Pixel coordinate grounding data
Segment Open

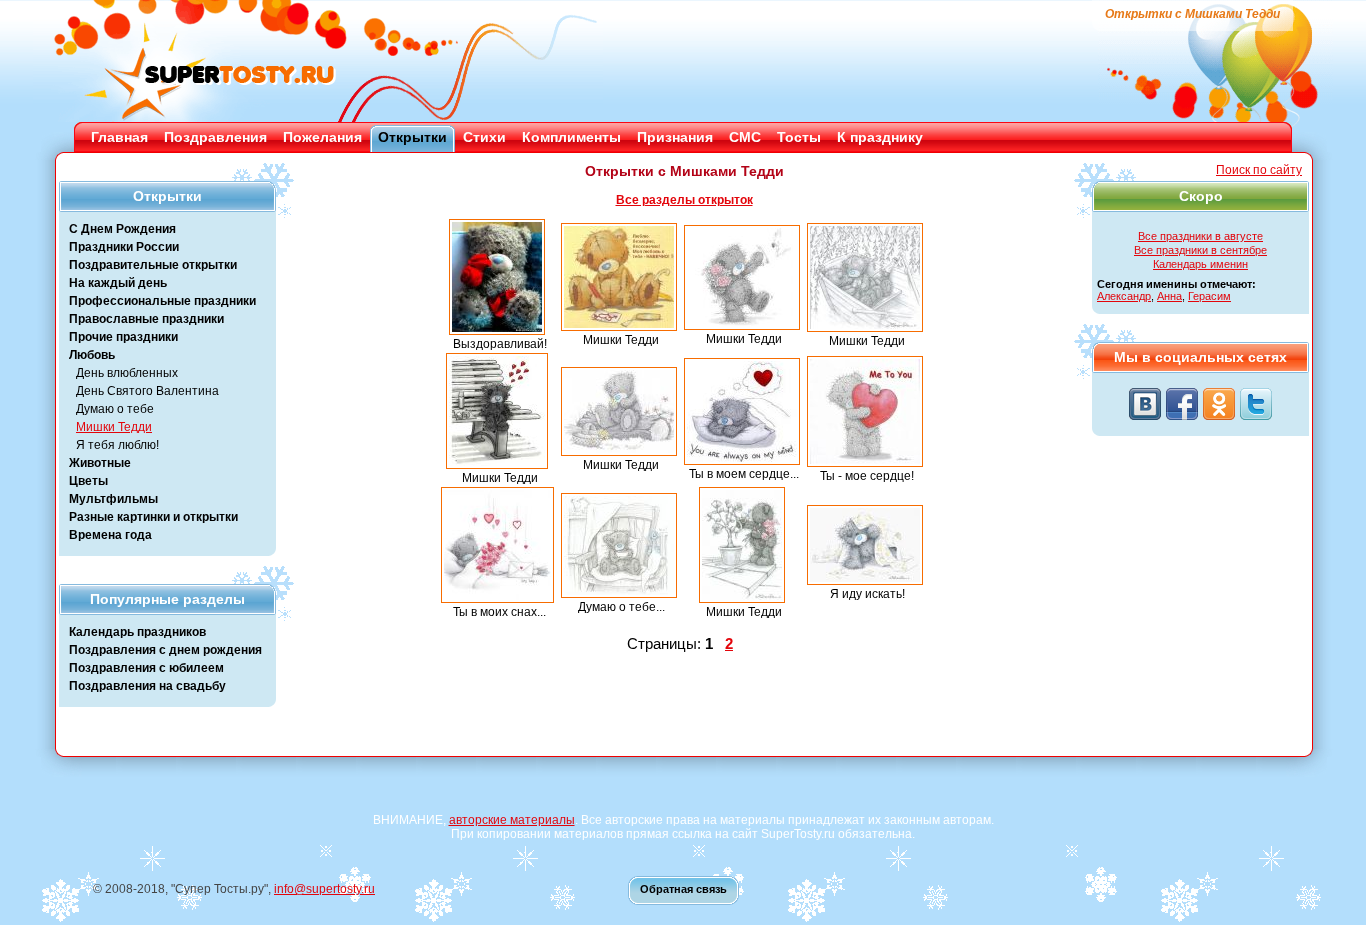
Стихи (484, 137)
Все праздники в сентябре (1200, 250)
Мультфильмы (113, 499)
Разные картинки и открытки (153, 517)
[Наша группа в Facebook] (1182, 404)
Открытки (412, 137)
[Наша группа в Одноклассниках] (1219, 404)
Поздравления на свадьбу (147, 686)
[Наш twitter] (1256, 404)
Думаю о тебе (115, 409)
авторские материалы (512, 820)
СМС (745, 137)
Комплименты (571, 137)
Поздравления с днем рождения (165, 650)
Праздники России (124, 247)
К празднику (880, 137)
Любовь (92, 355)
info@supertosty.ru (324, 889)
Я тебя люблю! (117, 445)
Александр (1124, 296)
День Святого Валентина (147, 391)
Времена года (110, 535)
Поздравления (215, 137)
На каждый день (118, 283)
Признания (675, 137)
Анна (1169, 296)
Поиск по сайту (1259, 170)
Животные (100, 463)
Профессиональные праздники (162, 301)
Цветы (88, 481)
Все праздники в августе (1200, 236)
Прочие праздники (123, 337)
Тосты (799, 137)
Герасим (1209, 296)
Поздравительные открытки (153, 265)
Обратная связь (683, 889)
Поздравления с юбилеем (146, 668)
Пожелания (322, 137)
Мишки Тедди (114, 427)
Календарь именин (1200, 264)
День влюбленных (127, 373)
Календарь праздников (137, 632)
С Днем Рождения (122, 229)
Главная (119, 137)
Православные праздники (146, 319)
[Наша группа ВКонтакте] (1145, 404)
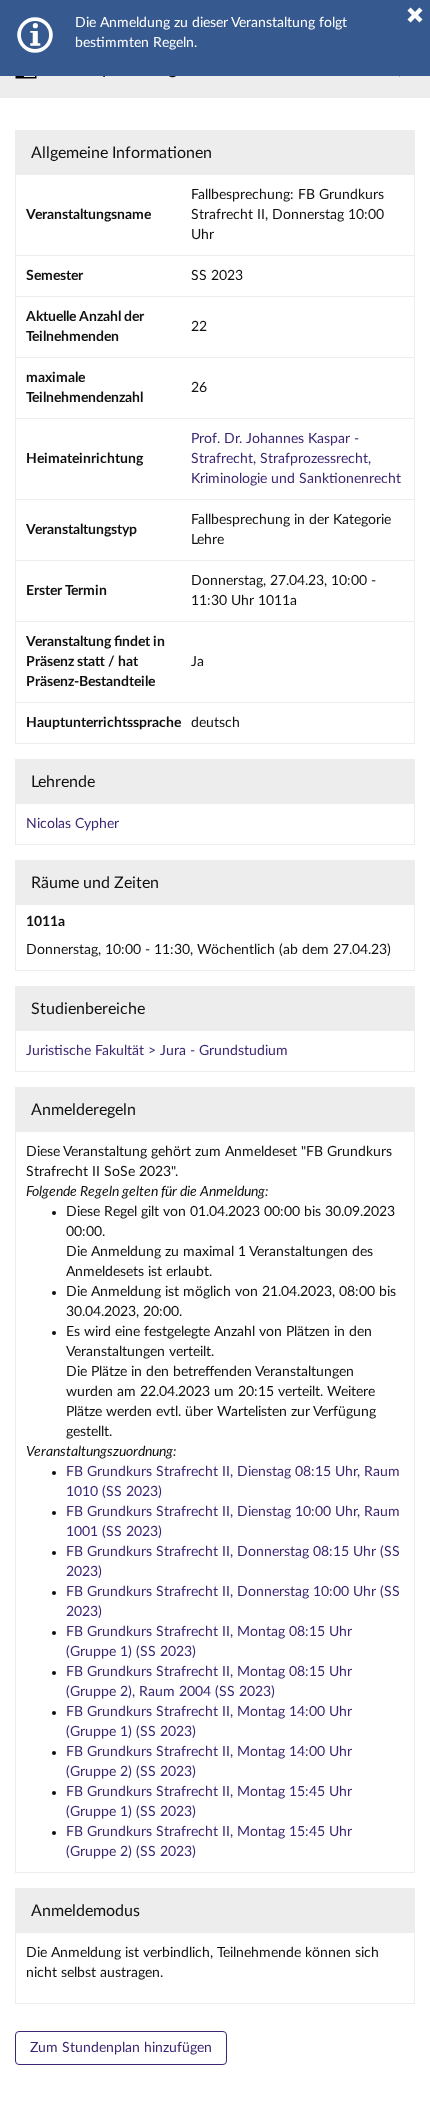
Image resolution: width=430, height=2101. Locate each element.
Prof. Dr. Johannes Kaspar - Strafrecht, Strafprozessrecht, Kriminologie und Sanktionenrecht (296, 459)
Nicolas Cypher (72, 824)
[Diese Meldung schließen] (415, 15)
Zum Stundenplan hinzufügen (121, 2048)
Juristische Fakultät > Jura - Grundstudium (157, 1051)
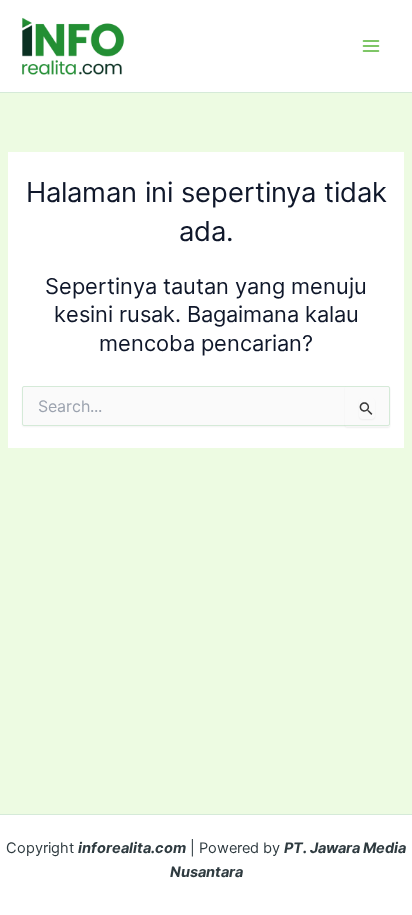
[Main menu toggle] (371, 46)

Segment Closed
Segment Open

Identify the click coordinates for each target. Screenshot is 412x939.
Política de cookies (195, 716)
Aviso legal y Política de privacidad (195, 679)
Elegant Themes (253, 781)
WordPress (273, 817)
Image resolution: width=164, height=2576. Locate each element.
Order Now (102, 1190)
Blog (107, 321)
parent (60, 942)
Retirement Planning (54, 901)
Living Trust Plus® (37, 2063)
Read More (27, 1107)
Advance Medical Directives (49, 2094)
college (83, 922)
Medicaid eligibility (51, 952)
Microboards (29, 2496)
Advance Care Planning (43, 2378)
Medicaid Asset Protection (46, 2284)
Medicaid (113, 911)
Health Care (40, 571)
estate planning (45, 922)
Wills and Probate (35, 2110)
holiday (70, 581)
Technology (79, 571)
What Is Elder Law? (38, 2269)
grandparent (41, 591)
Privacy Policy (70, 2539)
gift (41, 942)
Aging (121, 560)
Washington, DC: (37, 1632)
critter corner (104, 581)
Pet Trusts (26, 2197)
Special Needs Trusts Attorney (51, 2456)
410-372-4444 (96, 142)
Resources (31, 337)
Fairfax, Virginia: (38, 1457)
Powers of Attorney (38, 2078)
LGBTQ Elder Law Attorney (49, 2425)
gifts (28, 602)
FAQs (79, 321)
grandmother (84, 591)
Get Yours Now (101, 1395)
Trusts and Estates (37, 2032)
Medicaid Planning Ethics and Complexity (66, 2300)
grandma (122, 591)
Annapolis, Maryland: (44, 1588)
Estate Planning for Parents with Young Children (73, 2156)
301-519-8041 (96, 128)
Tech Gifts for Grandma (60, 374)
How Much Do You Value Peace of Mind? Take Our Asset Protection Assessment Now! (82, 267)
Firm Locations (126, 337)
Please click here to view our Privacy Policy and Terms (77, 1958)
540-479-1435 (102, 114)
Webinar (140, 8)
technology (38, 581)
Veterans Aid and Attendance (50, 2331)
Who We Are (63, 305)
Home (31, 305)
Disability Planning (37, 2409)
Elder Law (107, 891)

Segment Closed

**Exercise goal**
Where does the word "Attorney" occur in the data? Copy every line that has it.

**Result for this task**
Special Needs Trusts Attorney (51, 2456)
Powers of Attorney (38, 2078)
LGBTQ Elder Law Attorney (49, 2425)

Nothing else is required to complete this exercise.